Required work |
When you reach the line containing "Task: Click the blue 매도 sell button" in the data below, begin returning lines exactly as written, and stop once the line containing "This screenshot has height=239, width=445." has been returned.

Dataset records |
---+---

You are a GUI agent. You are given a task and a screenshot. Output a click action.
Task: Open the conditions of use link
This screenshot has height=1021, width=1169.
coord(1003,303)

---+---

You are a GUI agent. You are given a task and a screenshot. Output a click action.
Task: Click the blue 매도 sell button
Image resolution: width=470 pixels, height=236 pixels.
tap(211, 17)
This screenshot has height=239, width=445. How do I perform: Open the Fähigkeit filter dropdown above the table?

---+---

Response area |
Task: Click the blue 매도 sell button
Image resolution: width=470 pixels, height=236 pixels.
tap(211, 17)
This screenshot has height=239, width=445. How do I perform: Open the Fähigkeit filter dropdown above the table?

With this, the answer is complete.